Facebook is a huge target for the new generation of con artists, because there’s such a large user base that can be scammed without any face-to-face contact.

 How to prevent it?

  • You should completely avoid third party applications, but that’s a bit drastic.
  • Be very selective about the applications you install. Stick with well-known developers and always check very carefully before allowing an app access to your Facebook account.
  • Steer clear of any apps that request total access to your Facebook account, access to your chat messages and the right to manage pages and events.

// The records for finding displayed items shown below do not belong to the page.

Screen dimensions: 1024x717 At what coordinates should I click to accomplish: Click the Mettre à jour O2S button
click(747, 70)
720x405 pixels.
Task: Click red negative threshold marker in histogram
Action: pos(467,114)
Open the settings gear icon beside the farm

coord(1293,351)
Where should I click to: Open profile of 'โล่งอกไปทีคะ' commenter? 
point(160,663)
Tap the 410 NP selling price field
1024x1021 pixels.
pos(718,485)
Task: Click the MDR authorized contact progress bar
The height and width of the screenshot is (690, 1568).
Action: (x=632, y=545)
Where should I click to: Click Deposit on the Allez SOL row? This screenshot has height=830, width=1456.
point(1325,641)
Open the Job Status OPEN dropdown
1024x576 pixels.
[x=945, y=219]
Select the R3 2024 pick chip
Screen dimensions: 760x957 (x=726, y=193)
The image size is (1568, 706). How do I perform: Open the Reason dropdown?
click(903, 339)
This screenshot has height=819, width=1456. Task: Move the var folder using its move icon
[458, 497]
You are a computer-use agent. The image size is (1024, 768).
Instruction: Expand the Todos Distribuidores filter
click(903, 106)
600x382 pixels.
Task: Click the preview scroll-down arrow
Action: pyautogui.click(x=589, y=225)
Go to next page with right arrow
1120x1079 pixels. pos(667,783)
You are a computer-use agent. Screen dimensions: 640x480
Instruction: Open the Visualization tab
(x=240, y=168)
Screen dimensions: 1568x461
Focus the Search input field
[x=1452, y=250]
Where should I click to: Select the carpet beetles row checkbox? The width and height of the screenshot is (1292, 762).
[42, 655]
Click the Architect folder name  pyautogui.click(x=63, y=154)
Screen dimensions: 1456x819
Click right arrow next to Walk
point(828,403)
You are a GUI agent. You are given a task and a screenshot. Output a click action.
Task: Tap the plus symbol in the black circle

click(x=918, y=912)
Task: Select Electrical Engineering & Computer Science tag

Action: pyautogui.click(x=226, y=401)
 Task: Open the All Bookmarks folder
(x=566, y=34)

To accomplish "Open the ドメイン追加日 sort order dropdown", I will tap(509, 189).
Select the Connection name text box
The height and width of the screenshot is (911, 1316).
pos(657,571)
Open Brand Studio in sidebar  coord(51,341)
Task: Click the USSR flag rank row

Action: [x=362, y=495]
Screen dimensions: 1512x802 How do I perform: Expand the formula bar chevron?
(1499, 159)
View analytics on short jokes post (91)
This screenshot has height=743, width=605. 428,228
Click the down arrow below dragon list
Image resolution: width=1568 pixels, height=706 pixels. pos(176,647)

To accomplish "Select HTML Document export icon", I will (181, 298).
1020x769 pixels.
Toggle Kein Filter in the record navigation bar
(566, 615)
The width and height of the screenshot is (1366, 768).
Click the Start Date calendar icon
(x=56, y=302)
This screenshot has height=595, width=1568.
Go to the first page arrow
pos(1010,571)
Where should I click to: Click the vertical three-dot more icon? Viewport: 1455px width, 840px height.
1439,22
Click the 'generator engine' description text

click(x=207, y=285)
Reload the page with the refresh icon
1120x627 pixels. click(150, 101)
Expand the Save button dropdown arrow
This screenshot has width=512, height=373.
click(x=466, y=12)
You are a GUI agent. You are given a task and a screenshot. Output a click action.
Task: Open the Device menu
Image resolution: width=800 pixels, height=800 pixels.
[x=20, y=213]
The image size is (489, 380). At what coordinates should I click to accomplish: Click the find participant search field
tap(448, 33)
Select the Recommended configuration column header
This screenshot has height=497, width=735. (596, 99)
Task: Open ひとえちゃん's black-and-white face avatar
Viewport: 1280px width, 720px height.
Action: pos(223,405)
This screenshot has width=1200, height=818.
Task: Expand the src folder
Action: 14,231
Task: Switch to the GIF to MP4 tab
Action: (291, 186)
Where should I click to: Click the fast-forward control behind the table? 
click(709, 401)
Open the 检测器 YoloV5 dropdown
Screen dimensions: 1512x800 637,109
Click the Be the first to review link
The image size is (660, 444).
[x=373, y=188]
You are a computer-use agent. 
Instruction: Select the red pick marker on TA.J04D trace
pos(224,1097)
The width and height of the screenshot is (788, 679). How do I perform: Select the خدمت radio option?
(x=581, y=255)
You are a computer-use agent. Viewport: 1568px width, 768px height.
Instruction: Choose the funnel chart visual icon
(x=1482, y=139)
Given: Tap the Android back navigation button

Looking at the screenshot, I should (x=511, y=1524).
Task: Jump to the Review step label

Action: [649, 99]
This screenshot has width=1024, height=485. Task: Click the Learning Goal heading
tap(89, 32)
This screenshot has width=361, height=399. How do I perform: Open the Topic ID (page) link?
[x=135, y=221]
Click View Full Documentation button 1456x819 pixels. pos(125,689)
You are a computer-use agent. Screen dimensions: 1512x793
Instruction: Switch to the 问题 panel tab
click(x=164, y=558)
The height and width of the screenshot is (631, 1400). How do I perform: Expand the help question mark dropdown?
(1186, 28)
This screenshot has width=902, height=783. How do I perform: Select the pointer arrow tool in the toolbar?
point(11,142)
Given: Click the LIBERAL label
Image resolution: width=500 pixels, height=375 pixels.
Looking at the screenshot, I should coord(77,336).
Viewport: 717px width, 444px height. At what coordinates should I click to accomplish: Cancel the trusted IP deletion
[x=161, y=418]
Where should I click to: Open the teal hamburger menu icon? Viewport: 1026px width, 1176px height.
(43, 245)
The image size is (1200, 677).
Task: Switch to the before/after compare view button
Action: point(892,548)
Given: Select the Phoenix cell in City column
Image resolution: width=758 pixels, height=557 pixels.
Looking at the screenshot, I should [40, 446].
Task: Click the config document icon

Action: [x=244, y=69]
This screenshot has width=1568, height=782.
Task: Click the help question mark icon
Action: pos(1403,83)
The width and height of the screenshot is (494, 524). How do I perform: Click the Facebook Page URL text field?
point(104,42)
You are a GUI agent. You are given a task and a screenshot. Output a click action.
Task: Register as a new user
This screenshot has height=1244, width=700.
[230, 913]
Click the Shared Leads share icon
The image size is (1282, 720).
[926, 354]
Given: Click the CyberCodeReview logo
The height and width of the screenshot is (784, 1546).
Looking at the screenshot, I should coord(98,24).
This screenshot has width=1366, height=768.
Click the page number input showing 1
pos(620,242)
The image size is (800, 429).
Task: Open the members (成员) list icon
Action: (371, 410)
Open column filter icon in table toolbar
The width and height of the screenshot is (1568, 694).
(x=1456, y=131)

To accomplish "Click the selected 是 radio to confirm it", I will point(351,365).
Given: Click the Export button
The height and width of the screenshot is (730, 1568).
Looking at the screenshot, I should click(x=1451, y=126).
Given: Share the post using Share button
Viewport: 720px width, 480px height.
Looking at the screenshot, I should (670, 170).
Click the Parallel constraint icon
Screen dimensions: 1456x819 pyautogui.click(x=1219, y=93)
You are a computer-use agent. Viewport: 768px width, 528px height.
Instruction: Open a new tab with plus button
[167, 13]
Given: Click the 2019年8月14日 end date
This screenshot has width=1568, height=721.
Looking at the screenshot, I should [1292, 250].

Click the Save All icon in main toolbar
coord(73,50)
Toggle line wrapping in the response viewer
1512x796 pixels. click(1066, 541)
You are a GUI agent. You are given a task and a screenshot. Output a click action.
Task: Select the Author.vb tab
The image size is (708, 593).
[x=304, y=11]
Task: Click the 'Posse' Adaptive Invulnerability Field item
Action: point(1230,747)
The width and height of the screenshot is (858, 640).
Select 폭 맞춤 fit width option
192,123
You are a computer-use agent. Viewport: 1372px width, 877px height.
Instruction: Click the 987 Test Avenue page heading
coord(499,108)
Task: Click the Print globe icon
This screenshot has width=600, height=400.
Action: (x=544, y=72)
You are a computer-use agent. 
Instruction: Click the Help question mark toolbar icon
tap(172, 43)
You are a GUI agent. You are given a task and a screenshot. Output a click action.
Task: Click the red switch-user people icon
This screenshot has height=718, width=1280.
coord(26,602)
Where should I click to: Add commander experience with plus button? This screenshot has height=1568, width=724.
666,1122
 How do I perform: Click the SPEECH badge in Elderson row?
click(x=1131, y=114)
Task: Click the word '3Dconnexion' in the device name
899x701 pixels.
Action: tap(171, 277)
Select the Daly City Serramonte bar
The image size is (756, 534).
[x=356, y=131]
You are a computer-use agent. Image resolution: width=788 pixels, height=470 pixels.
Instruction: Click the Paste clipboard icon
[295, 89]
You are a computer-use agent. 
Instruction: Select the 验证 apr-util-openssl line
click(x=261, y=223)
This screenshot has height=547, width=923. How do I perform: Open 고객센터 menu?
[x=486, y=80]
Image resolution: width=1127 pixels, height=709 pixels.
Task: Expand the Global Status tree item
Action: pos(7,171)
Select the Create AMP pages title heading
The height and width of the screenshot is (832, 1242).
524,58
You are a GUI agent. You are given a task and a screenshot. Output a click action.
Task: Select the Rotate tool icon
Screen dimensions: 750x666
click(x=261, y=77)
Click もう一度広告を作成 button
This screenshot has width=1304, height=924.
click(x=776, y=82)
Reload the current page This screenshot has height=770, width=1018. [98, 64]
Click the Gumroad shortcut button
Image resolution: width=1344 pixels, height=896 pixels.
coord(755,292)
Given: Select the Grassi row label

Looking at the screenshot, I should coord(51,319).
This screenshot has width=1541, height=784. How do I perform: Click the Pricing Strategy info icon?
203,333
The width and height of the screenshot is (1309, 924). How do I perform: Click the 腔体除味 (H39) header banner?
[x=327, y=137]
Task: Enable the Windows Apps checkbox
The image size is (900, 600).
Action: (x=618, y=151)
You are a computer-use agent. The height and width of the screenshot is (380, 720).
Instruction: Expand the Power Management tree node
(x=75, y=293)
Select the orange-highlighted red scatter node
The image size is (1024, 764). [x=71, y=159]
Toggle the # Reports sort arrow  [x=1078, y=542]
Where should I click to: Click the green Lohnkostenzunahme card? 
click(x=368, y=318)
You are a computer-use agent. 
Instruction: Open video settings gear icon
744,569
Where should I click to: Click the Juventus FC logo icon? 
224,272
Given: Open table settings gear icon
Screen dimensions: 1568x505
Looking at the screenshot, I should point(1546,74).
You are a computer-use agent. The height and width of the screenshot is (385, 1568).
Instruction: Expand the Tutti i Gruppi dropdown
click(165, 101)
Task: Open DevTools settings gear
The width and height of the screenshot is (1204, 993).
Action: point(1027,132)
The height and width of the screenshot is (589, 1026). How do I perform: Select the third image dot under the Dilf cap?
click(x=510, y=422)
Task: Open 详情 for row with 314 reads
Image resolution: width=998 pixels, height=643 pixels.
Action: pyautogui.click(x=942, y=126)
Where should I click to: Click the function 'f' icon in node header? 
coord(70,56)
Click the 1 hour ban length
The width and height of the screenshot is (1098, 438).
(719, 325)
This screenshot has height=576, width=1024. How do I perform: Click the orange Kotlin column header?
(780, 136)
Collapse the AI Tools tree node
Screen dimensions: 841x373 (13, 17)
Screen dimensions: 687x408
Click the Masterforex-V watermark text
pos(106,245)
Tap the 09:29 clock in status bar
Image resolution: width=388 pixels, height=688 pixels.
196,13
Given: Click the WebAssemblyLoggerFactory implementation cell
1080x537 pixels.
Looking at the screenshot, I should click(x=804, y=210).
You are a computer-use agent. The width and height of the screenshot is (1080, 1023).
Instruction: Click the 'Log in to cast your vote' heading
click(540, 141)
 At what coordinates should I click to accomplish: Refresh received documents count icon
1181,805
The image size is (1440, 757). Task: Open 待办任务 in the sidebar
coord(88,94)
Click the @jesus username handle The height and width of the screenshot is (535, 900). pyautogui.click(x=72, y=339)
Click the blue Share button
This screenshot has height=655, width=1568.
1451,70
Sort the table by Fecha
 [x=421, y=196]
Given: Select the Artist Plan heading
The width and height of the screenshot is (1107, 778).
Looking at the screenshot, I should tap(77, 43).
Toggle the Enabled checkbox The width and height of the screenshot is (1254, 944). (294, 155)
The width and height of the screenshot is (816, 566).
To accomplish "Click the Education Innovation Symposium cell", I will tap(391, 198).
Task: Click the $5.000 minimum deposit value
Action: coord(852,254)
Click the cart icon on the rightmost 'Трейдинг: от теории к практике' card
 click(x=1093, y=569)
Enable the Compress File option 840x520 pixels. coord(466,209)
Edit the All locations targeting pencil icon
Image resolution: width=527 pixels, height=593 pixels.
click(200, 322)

Spammers need access to the latter two to effectively spam your entire network.

 

5. Malware Attack

Malware and viruses can be injected into your computer via Facebook using different methods. Recently pornographic videos and images have left hundred of Facebook users embarrassed, forcing them to clarify to friends that they had nothing to do with it. It started with a message: “Watch urgently, it’s your video and”. Click on the link means being spammed with tons of pornographic material in the timeline or in the inbox.

 How to prevent it?

  • Do not click on links or chat message links that aren’t from your friends.
  • Update your privacy settings so that you can’t receive such messages.
  • If you are a windows user, keep your antivirus up-to-date.

 

Social Life provides a lot of networking opportunities; however, beware of risks and protect yourself and your contacts.  It’s your duty. Become your own data-security manager, choose the best solution for you and keep up with current threat news. Don’t be an ostrich, be a Monkey: beware, learn and react intelligently and decide for yourself.